Sont impliqués dans le conflit des miliciens issus de deux tribus locales rivales ­ les Lendu, fermiers et les Hema éleveurs ­ qui se disputent le contrôle des richesses de la région. Près de Bunia se trouve Kilo Moto la plus importante mine d'or du monde. Il existe un négoce lucratif dans le secteur du bois mais aussi dans d'autres domaines au-delà de la frontière avec l'Ouganda. A la recherche de pétrole, la compagnie canadienne Heritage Oil Corporation prospecte la région du lac Albert.

Il ne s'agit pas d'un conflit isolé qui vient de redémarrer dernièrement. Les combats se déroulent depuis plusieurs années et font partie de la guerre qui s'est déclenchée en 1998 en République démocratique du Congo (RDG). La milice ethnique des alentours de Bunia dont on affirme qu'elle dépasse 25.000 hommes et qui n'est qu'une partie d'un réseau compliqué de groupes armés couvrant un territoire de la superficie de l'Europe de l'ouest. Dans la partie orientale du Congo, riche en minerai, il y a des armées rebelles soutenues par l'Ouganda et le Rwanda, divers groupes ethniques soutenus par l'Ouganda, le Rwanda ou le gouvernement de la RDG de Kinshasa. De plus, s'y trouvent des troupes du Rwanda et de l'Ouganda, les combats les plus récents étant dus à la décision de l'Ouganda de retirer son armée officielle sous la pression des puissances occidentales. Il existe aussi des milices Hutu soutenues par la RDC qui initialement avaient formé l'armée rwandaise et qui furent obligées d'aller dans la jungle du Congo après avoir perpétré le génocide de 1994.

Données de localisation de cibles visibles
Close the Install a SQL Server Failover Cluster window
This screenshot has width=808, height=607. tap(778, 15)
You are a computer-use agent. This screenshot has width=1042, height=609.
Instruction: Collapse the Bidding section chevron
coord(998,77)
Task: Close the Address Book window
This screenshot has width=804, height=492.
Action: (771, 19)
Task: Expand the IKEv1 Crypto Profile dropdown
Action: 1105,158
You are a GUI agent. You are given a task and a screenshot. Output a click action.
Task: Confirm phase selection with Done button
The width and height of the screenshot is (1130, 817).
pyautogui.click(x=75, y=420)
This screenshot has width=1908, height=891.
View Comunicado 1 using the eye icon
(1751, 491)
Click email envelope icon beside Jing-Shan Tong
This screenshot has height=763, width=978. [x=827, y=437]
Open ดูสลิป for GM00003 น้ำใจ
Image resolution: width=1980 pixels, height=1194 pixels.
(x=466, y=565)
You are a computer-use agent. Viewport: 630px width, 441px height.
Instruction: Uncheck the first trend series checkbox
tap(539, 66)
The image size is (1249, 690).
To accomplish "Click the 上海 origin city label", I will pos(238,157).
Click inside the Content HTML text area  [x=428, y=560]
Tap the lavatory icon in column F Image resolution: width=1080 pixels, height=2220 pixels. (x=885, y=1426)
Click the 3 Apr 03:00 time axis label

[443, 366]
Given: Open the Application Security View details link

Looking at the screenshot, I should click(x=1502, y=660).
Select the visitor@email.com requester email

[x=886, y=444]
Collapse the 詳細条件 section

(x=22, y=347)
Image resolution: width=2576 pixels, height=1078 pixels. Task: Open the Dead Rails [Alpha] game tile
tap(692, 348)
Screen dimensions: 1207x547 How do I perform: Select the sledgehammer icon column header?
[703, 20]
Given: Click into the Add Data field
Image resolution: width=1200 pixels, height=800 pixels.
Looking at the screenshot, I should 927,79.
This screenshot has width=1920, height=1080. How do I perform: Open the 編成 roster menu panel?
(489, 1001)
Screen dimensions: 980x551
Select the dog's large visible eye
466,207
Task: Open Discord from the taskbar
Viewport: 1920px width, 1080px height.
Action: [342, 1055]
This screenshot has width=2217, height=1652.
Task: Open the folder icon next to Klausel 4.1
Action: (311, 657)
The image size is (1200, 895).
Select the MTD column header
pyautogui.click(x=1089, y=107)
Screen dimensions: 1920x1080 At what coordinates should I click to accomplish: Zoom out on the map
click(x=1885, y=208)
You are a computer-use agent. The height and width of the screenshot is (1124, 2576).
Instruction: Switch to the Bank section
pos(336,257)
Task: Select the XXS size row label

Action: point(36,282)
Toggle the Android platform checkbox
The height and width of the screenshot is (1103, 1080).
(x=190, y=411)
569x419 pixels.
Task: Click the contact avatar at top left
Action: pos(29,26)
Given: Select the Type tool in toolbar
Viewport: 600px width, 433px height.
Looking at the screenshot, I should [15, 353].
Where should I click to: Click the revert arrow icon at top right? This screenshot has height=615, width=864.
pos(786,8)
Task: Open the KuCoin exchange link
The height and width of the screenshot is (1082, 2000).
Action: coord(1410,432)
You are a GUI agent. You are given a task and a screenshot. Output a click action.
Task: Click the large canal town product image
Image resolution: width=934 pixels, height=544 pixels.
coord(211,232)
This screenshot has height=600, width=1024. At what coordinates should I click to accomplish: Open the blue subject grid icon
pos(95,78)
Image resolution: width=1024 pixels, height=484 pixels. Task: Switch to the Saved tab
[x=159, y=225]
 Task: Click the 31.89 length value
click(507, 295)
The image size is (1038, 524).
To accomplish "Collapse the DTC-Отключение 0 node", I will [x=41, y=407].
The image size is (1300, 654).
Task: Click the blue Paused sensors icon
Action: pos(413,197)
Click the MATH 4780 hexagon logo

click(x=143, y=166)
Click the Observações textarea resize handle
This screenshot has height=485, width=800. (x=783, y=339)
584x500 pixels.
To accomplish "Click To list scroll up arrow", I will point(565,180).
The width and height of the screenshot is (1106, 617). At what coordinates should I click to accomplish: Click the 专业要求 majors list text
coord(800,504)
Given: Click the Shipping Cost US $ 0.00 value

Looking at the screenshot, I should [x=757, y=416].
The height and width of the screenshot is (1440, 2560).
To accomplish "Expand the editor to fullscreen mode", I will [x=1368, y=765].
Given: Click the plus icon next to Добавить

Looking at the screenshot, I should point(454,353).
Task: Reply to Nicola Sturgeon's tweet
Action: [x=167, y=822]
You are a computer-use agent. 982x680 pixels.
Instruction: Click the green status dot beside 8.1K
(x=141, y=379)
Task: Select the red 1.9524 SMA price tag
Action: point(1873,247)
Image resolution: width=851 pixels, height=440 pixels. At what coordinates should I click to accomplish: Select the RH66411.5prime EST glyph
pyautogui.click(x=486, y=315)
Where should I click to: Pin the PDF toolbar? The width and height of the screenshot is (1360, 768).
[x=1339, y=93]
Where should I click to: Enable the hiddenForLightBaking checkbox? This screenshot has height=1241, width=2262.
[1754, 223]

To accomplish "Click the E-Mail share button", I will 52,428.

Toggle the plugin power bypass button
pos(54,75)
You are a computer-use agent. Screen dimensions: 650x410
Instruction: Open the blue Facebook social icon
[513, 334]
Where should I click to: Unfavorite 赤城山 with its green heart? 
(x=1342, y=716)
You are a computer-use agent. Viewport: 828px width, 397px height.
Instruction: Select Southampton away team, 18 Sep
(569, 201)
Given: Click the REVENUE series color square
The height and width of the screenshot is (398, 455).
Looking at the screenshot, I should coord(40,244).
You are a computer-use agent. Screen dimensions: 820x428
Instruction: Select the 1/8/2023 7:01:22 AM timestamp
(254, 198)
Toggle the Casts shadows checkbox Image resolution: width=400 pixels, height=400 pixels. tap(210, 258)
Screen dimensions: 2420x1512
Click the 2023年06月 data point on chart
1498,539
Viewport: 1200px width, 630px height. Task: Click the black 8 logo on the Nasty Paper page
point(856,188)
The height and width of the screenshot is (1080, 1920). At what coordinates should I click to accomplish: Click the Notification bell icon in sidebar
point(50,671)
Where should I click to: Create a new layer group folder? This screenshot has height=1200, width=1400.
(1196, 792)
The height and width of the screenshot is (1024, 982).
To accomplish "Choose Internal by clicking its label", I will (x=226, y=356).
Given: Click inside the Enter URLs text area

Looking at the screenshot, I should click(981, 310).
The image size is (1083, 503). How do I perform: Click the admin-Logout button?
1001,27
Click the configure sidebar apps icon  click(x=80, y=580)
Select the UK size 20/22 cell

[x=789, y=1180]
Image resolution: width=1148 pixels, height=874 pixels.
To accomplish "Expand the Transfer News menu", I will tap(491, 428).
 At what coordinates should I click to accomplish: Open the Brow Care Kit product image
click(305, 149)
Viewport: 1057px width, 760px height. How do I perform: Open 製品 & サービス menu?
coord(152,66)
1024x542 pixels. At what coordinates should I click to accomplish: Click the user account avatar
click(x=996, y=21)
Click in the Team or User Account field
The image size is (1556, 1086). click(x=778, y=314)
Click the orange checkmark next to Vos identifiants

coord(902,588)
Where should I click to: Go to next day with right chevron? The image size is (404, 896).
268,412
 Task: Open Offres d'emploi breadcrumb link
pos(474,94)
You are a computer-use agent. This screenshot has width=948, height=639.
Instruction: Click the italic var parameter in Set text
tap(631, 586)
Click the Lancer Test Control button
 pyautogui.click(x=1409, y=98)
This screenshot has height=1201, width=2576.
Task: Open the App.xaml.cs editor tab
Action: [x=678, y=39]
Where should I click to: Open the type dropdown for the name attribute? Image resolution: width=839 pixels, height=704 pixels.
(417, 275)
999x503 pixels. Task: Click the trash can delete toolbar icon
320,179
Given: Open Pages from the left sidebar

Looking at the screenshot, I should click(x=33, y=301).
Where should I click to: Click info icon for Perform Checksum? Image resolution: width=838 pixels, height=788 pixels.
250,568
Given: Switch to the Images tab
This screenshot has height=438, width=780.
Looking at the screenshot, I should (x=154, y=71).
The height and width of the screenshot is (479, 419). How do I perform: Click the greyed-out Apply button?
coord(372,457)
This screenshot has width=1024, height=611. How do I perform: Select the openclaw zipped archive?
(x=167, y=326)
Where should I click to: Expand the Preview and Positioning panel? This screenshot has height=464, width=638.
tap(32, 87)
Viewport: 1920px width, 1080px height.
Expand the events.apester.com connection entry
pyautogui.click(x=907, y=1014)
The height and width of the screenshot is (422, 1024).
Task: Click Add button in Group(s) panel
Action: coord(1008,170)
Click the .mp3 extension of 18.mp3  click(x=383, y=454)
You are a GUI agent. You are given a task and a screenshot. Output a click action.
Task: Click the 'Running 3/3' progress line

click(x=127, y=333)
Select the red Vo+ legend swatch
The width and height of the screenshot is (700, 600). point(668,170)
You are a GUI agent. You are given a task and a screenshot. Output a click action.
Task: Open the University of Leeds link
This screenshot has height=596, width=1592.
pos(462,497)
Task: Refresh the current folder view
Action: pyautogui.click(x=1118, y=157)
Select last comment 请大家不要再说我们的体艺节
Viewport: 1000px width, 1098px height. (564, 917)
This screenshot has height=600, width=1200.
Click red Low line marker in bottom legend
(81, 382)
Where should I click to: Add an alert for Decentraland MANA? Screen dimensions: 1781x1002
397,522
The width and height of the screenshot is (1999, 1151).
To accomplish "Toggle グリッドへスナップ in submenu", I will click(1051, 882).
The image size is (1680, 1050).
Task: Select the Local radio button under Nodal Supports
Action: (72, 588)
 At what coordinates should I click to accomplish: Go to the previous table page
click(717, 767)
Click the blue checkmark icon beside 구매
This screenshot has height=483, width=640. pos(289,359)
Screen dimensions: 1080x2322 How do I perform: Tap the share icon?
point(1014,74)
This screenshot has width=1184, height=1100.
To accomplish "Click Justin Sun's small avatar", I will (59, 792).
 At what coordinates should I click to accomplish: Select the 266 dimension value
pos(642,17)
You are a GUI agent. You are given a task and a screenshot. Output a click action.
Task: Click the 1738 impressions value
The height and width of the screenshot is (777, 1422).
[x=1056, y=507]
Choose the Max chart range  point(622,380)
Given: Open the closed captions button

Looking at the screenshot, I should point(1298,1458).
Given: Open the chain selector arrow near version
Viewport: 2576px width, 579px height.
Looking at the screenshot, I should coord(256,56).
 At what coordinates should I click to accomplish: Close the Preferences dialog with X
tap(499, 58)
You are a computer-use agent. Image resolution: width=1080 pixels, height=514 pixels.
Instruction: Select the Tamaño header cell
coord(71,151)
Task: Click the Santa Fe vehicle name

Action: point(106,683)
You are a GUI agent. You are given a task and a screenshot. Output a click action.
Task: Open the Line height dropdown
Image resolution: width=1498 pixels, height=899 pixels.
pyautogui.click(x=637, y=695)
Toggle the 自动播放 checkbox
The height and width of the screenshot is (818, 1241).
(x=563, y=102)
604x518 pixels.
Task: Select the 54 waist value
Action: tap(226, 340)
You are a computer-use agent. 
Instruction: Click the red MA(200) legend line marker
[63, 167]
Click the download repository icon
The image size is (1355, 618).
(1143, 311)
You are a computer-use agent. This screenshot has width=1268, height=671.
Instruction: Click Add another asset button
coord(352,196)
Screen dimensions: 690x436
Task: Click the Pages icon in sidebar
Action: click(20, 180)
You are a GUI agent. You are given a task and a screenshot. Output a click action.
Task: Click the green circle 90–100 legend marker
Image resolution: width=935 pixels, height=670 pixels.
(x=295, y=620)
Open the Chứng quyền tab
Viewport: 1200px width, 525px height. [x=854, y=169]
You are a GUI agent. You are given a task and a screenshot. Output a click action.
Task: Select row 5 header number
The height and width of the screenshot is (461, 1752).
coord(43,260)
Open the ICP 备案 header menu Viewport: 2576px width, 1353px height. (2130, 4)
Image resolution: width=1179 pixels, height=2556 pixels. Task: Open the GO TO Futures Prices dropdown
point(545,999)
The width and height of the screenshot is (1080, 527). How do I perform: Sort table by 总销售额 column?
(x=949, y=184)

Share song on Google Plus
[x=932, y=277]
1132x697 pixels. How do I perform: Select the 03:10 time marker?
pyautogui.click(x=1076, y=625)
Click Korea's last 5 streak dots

À compléter
(a) Traduisez en anglais cette phrase du texte fourni sur le conflit autour de Bunia : « Près de Bunia se trouve Kilo Moto la plus importante mine d'or du monde. »
(b) Poursuivez le texte fourni sur le conflit autour de Bunia, à partir de sa dernière phrase.

Exercices corrigés
(a) Near Bunia lies Kilo Moto, the largest gold mine in the world.

(b)
Alors que cette situation complexe trouve son origine dans un conflit pour le contrôle du Congo entre l'Ouganda et le Rwanda, d'une part, et le gouvernement de la RDC soutenue par l'Angola et le Zimbabwe, d'autre part, elle a mené à une impasse dans laquelle les milices et les armées s'auto-financent en pillant les ressources minérales et en terrorisant la population locale.

Selon un rapport de l'ONU d'il y a un an au sujet de « l'exploitation illégale des ressources naturelles » du Congo, le conflit entre les Hema et les Lendu ­ quoique remontant aux divisions encouragées par les colons belges à l'image de celles entre les Tutsi et les Hutu au Rwanda voisin ­ escalada lorsque des hommes d'affaires Hema, soutenus par le réseau de l'armée ougandaise organisant l'exploitation de la région, décidèrent de mettre sur pied leur propre milice.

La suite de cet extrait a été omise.